African Tears by Cathy Buckle (ISBN 1-919874-27-5)
White farmers don’t get a good press. They do get coverage - worldwide, on TV and in print - on a scale that black Zimbabweans do not, but the effect is double-edged, with the graphic pictures of mayhem on the farms confirming negative stereotypes as much as provoking sympathy.
It is a simple story, if one believes Jonathan Moyo, Mugabe’s spindoctor. A very few white farmers own too much land and have been stalling in every way they can to avoid letting the landless poor have any of it. Solution : let the landless poor take back their land, and if a few casualties occur in the process, it is a small price to pay. Simple problem, simple solution.
Not quite. As with most things in Zimbabwe’s current agony, things are, at the same time, both very simple, and very complicated. And the uncomfortable truth, for those who still believe in the stereotypical image of the reactionary farmer living the life of Riley, is that the past eighteen months in Zimbabwe’s history have exposed Moyo’s simple analysis for what it is – a lie.

Given material
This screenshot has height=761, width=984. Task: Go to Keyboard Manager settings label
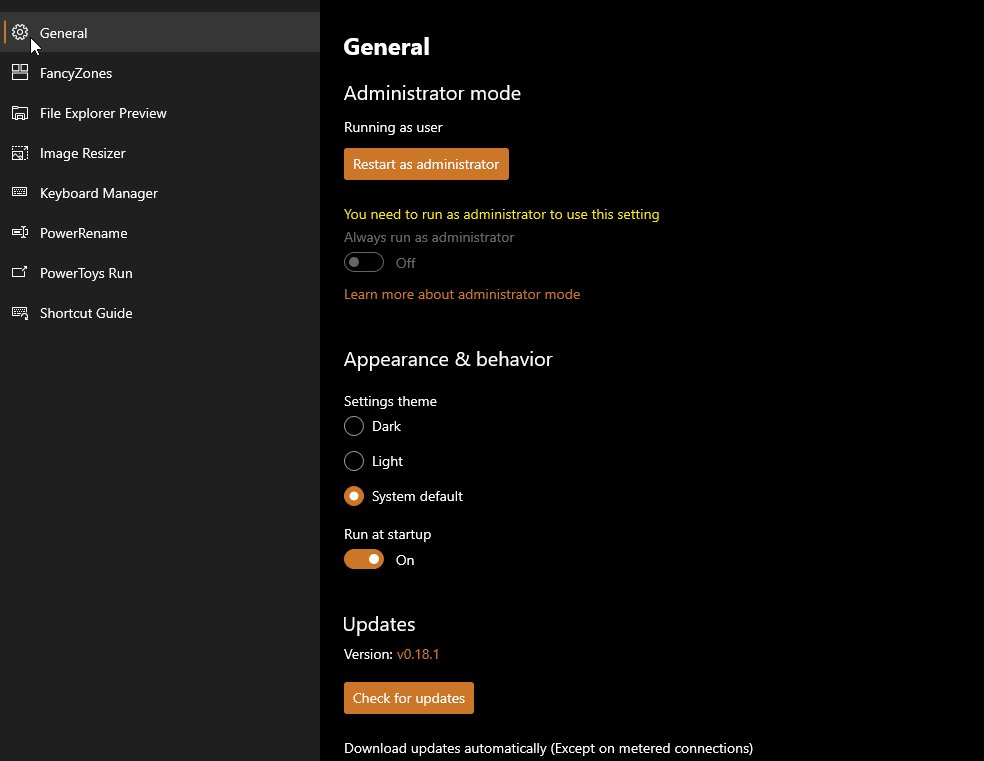tap(99, 193)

Goal
From the review of African Tears above, copy everything from "Not quite. As" down to "is – a lie.", word for word.

Full solution
Not quite. As with most things in Zimbabwe’s current agony, things are, at the same time, both very simple, and very complicated. And the uncomfortable truth, for those who still believe in the stereotypical image of the reactionary farmer living the life of Riley, is that the past eighteen months in Zimbabwe’s history have exposed Moyo’s simple analysis for what it is – a lie.